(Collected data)
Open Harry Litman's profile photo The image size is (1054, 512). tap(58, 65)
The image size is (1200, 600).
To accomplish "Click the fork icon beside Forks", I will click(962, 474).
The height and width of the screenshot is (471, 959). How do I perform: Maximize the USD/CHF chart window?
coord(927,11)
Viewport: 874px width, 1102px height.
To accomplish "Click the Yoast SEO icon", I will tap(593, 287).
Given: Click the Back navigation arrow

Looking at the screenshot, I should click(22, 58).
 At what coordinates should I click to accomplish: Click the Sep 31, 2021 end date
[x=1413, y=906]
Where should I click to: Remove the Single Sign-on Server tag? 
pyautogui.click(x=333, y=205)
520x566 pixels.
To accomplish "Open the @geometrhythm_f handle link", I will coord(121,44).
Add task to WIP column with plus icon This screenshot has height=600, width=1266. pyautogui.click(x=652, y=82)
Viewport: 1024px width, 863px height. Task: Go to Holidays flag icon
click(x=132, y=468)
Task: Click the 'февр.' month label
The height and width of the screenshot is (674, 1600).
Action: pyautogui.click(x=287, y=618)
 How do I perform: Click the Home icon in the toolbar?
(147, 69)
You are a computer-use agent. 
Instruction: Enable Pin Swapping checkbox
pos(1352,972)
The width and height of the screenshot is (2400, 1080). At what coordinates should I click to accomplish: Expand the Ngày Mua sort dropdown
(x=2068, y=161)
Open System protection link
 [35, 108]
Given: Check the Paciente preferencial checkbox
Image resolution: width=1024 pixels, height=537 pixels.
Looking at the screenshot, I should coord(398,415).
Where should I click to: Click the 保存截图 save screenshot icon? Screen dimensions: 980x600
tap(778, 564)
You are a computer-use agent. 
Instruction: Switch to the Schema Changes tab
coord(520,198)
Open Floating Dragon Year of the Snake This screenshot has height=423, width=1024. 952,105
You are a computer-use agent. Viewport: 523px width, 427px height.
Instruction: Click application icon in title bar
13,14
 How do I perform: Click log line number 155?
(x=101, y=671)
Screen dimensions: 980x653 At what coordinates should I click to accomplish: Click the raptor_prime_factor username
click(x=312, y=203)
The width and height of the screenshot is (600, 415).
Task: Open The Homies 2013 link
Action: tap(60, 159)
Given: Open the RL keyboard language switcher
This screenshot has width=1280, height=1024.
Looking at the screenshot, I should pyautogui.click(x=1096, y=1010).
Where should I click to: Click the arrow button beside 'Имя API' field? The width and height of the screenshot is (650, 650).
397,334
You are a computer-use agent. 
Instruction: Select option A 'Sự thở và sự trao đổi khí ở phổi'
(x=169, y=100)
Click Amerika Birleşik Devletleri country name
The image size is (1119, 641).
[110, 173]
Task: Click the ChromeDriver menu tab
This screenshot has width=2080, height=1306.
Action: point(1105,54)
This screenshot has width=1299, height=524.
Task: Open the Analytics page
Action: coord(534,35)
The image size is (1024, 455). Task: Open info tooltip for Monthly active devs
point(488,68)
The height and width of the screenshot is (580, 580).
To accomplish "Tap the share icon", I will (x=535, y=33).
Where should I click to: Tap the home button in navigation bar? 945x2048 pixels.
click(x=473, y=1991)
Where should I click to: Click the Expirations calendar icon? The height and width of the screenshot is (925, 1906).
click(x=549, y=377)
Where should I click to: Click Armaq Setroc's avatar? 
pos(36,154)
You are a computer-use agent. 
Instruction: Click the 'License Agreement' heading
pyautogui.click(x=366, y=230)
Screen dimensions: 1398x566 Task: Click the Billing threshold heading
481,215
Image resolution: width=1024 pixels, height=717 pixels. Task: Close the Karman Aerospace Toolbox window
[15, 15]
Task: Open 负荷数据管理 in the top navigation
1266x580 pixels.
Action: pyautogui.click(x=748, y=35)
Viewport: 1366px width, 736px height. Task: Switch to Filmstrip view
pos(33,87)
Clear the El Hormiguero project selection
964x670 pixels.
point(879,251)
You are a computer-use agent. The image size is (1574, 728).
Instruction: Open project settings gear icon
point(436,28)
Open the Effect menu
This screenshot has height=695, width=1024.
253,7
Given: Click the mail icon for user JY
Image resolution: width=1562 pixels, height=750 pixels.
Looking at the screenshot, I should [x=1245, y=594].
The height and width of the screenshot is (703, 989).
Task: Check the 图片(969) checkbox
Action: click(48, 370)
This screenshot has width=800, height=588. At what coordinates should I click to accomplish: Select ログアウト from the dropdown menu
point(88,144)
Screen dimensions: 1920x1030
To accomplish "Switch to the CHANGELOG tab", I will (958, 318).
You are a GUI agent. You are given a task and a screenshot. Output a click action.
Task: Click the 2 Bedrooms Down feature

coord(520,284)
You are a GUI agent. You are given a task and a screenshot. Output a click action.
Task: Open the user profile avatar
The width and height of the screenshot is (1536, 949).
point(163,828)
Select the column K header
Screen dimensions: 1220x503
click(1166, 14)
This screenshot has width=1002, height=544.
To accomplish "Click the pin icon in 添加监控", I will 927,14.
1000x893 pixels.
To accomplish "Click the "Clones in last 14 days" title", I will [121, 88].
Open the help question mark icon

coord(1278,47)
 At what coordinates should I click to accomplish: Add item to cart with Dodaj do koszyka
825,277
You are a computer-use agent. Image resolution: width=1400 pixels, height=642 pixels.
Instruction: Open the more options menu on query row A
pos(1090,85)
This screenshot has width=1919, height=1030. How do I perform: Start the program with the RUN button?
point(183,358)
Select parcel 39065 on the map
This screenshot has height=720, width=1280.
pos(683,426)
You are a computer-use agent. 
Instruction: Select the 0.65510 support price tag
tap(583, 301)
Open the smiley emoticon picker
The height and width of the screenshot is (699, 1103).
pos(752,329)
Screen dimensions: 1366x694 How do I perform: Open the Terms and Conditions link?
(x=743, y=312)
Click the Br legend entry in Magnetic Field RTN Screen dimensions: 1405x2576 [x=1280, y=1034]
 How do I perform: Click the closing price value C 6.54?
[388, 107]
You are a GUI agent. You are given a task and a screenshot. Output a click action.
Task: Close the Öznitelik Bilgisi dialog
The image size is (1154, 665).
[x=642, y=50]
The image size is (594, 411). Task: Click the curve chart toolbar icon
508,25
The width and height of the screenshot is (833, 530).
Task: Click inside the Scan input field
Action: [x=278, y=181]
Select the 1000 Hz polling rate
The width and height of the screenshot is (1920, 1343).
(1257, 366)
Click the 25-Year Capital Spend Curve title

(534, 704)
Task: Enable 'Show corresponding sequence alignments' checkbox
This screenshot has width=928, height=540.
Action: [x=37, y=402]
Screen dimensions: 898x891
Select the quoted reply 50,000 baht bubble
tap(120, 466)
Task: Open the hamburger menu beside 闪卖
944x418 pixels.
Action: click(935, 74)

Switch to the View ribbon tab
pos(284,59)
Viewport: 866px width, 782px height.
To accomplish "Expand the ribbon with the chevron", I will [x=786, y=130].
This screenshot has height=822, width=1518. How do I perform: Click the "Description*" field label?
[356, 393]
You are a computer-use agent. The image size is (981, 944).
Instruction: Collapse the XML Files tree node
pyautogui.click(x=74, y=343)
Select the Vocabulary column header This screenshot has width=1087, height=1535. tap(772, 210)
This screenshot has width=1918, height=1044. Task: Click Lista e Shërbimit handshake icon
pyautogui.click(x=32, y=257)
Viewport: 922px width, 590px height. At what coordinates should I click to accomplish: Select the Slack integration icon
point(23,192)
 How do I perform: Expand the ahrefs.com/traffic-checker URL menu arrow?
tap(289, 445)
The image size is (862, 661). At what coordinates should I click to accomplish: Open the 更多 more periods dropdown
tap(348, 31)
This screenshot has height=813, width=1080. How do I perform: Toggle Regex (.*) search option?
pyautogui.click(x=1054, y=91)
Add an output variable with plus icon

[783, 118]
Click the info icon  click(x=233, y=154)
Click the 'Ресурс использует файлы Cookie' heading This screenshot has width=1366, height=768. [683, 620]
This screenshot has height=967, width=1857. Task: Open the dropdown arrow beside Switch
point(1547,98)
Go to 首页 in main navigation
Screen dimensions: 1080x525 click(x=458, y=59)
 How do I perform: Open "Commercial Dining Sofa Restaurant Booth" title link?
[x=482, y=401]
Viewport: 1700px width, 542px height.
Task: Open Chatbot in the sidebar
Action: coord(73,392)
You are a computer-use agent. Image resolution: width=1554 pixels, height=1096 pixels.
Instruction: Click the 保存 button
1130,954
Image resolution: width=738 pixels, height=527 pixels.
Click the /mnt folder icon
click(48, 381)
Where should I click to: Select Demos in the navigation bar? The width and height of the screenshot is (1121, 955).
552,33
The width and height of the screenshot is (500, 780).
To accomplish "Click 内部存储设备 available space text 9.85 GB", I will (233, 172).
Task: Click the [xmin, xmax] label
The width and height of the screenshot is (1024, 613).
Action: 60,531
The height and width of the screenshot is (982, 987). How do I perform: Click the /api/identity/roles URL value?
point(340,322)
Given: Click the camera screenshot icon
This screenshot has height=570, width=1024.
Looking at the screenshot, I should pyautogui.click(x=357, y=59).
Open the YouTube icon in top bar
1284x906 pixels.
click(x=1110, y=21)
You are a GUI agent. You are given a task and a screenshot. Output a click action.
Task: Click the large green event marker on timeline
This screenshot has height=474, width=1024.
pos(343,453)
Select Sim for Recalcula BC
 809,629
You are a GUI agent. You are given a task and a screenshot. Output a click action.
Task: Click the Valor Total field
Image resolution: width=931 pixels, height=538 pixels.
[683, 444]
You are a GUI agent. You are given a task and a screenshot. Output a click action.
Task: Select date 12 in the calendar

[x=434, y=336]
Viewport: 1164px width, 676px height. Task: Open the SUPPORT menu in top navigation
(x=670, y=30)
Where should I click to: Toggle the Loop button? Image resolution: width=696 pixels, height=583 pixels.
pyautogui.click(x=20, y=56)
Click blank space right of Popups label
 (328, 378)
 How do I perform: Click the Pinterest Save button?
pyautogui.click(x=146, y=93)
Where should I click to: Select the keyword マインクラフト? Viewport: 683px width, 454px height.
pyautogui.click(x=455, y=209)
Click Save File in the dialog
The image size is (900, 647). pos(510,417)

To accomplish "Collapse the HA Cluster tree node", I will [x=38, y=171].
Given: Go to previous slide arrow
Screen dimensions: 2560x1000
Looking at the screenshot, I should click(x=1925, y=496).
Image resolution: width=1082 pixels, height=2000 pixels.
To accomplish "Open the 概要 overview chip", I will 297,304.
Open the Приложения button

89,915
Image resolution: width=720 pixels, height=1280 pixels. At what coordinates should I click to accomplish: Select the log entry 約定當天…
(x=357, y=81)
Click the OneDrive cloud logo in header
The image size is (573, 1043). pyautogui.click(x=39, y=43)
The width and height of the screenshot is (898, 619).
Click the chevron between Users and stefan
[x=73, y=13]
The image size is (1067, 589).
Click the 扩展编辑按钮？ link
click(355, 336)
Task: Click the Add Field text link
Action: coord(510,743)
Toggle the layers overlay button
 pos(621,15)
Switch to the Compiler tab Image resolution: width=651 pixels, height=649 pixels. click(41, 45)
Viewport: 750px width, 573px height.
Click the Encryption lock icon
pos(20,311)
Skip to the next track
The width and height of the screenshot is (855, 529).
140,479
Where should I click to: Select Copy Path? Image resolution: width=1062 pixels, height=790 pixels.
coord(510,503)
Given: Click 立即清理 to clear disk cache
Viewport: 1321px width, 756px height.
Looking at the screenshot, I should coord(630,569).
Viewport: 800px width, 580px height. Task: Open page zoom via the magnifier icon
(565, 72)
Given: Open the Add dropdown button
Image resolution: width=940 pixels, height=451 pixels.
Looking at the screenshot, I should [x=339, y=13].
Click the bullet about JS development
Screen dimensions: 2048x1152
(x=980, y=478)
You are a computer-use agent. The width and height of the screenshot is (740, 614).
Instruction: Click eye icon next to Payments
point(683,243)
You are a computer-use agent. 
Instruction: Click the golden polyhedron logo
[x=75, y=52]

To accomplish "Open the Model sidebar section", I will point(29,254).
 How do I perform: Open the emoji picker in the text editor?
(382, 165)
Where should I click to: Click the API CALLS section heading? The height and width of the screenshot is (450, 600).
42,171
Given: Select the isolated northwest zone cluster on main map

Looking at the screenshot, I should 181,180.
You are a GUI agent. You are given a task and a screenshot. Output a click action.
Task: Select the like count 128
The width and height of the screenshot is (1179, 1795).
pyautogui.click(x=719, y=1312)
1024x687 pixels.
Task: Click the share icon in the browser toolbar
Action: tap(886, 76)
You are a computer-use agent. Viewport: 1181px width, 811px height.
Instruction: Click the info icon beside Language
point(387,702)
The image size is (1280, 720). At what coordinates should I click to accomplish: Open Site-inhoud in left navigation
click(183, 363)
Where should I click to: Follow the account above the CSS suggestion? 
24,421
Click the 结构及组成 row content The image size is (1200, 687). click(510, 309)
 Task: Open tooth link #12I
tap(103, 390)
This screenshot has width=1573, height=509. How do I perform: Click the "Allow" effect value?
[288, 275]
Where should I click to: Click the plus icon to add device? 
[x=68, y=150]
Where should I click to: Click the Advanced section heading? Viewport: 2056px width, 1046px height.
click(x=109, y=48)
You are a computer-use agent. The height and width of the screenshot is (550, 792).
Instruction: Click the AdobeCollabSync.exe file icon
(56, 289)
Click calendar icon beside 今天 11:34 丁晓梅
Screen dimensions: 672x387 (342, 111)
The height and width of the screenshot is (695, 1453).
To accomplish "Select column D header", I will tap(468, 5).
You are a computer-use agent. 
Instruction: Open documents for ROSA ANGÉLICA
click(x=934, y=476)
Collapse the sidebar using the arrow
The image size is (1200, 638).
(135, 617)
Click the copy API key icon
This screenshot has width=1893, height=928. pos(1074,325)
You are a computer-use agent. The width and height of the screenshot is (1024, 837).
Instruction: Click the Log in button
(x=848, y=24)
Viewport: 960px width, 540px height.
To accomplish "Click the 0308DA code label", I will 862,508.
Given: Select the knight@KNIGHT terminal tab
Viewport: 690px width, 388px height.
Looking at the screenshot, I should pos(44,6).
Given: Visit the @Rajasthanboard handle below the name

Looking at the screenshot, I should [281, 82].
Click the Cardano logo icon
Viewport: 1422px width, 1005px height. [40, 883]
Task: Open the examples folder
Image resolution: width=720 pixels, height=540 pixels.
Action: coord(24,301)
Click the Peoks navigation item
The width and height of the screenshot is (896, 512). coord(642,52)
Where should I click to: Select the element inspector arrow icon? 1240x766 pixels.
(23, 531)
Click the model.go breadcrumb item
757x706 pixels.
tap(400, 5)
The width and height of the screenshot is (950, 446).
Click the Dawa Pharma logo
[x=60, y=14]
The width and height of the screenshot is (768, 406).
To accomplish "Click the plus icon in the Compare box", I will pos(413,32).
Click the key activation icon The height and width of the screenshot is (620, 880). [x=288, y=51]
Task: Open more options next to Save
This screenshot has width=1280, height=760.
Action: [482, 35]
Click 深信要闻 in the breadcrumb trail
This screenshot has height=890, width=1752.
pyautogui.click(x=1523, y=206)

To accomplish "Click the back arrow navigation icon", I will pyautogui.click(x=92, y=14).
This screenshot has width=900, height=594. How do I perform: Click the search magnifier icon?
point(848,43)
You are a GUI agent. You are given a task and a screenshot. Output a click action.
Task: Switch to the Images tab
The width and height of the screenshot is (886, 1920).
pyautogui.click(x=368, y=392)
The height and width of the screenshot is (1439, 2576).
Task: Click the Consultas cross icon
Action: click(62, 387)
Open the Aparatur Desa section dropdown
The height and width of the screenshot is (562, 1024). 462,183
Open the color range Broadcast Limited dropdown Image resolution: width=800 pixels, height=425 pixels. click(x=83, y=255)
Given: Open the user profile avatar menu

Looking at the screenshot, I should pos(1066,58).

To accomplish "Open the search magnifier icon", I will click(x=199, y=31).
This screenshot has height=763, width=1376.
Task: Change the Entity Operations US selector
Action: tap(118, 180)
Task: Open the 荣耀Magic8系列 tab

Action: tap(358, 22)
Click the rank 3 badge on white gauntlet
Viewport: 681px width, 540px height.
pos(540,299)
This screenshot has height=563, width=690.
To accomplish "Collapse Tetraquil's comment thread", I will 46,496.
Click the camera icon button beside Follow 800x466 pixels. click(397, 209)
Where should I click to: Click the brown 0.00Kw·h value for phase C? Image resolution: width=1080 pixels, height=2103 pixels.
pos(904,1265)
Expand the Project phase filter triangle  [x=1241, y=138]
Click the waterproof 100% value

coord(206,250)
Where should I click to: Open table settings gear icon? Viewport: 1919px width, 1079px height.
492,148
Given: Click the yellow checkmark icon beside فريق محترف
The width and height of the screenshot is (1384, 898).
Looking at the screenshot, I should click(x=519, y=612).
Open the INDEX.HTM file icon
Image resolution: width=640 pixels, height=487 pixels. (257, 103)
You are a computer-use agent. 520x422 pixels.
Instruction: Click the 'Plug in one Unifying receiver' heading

§ Goal of the exercise
Among the records above, find each line containing the string "camera" and copy it.

§ Answer for the task
Given: Click the camera screenshot icon
Click the camera icon button beside Follow 800x466 pixels. click(397, 209)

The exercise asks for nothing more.